*** INFORMATION GIVEN ***

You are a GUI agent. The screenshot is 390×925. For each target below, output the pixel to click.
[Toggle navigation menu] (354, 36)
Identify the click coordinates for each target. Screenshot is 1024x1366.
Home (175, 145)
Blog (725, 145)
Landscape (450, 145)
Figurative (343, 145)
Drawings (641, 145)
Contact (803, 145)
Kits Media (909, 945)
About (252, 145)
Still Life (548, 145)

*** End of INFORMATION GIVEN ***
*** INFORMATION GIVEN ***

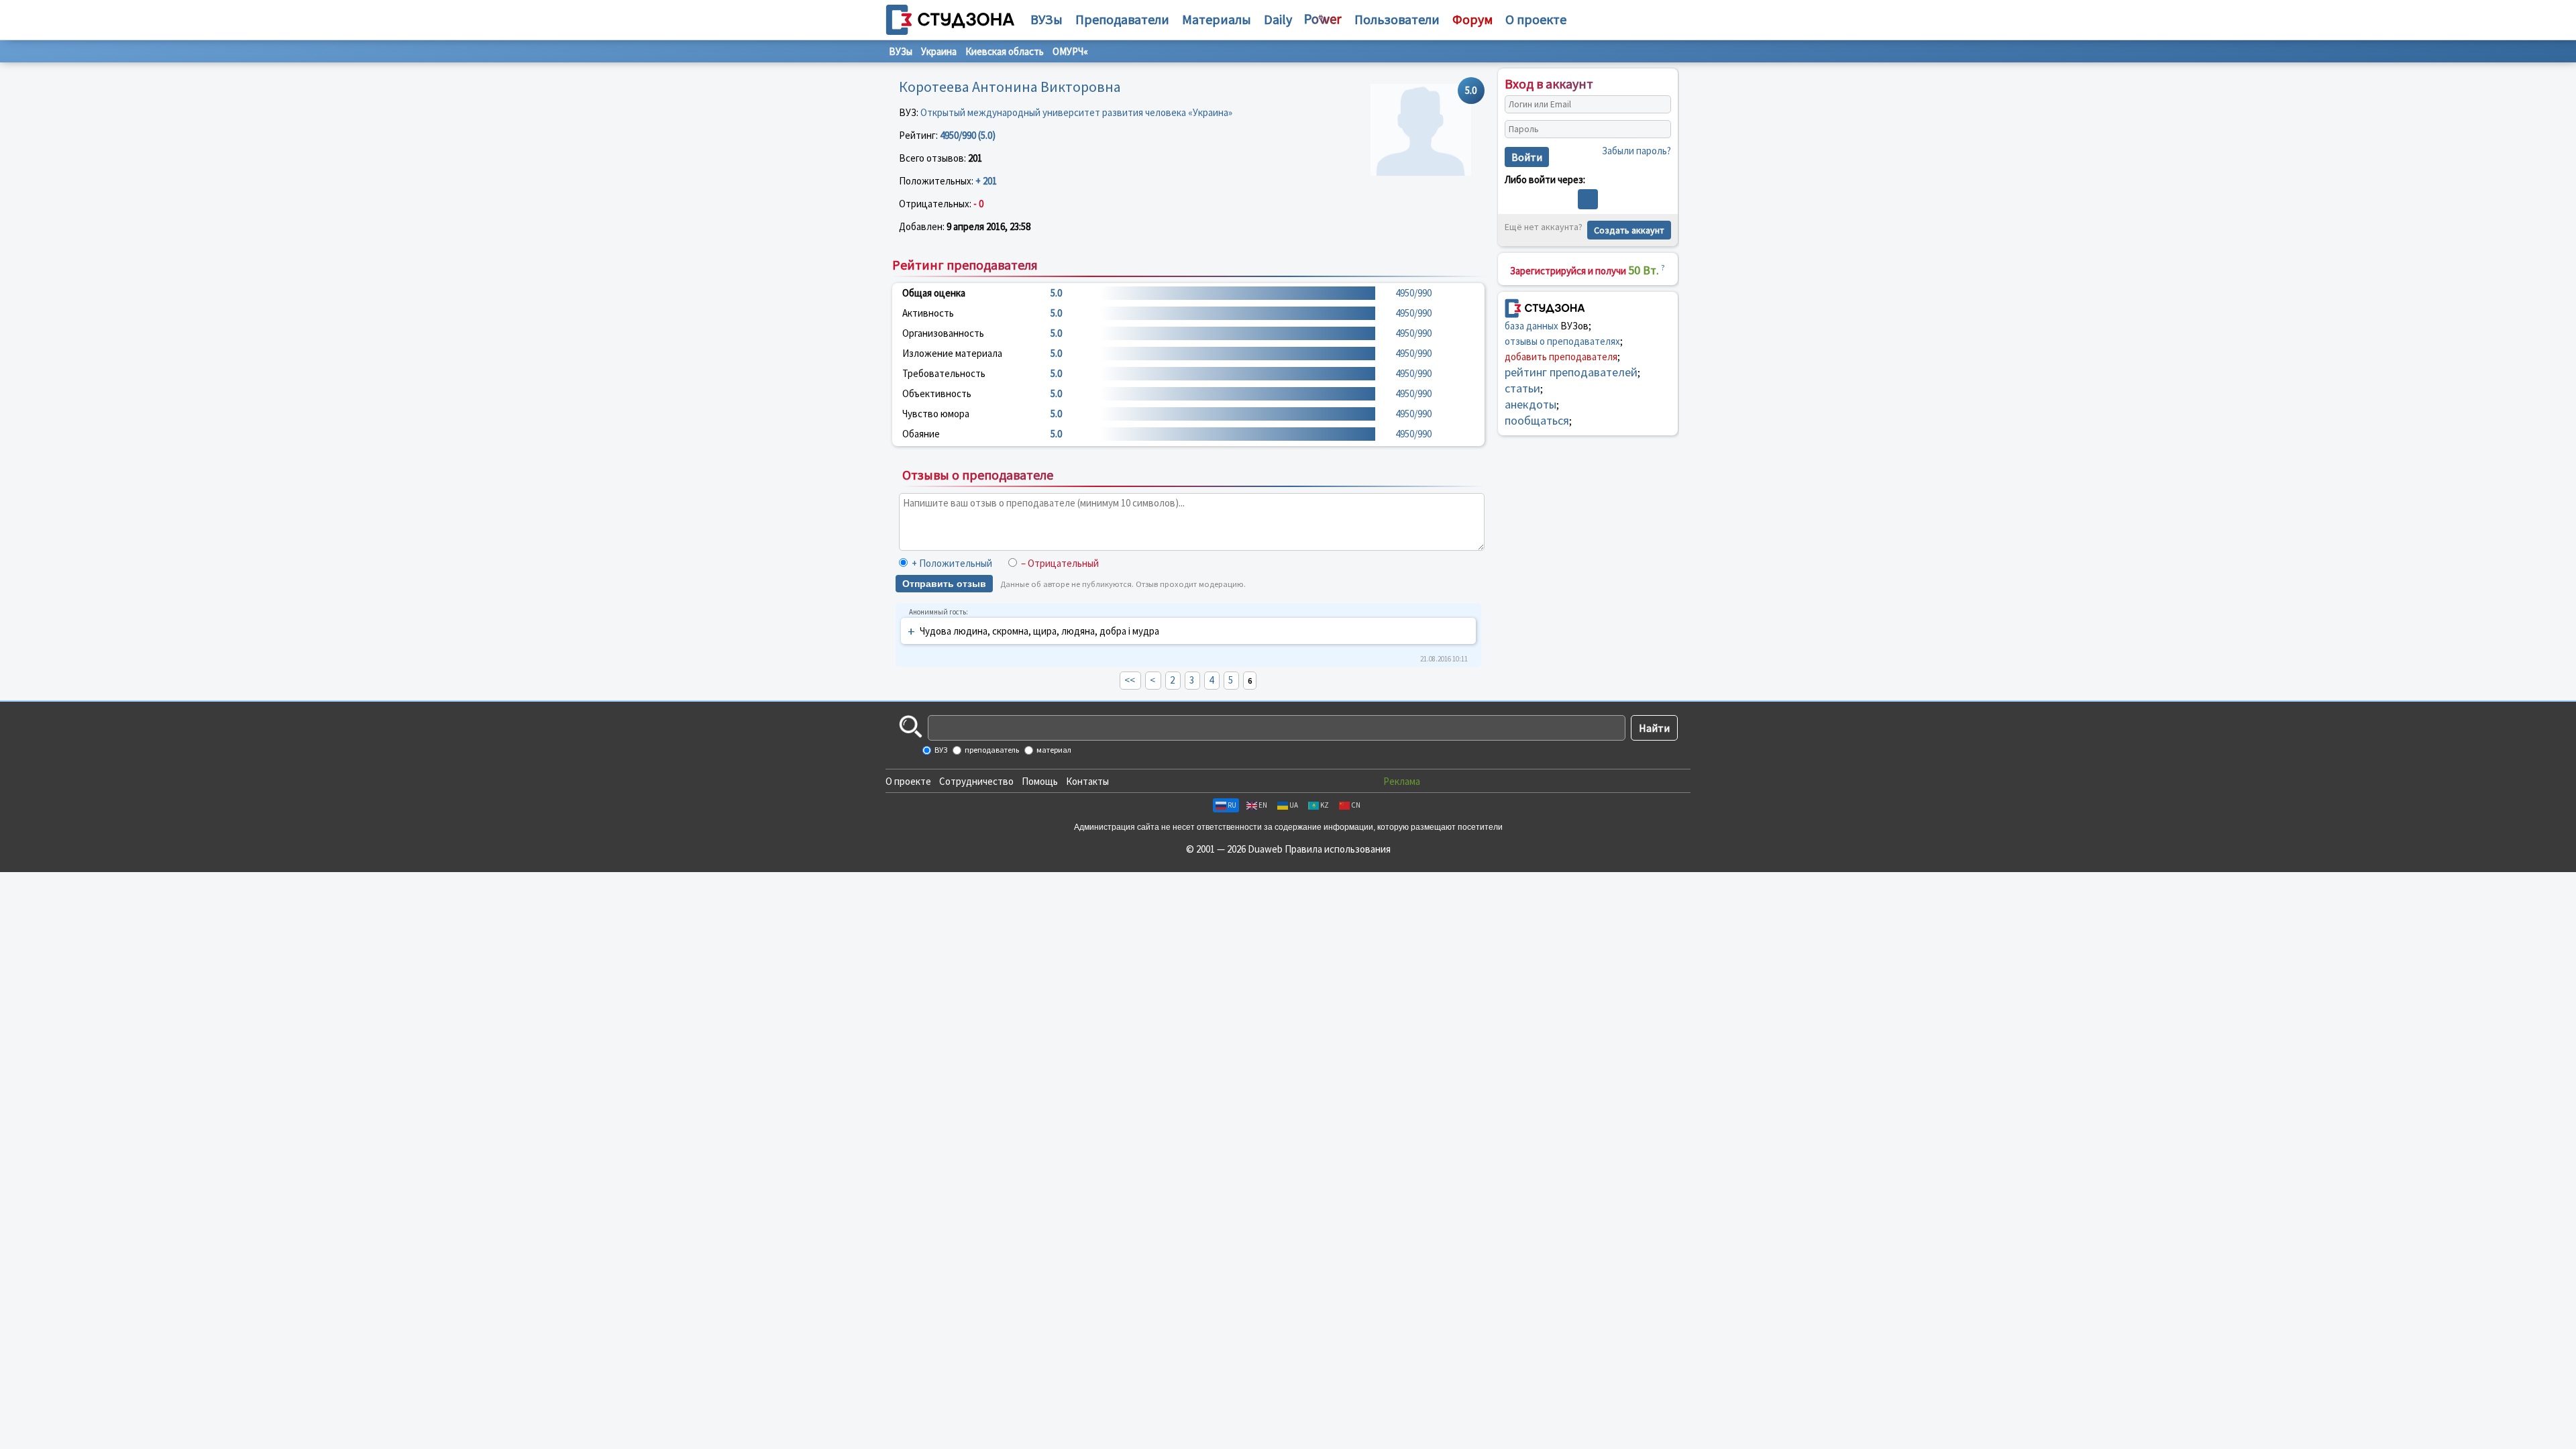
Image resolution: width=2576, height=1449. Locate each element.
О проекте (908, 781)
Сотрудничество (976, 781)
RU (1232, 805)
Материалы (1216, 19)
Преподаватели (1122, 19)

*** End of INFORMATION GIVEN ***

REQUIREMENT: Which lines in the records above contain the string "each"? Copy them.

RESULT OF THIS TASK:
You are a GUI agent. The screenshot is 390×925. For each target below, output the pixel to click.
Identify the click coordinates for each target. Screenshot is 1024x1366.
Image resolution: width=2576, height=1449. Locate each element.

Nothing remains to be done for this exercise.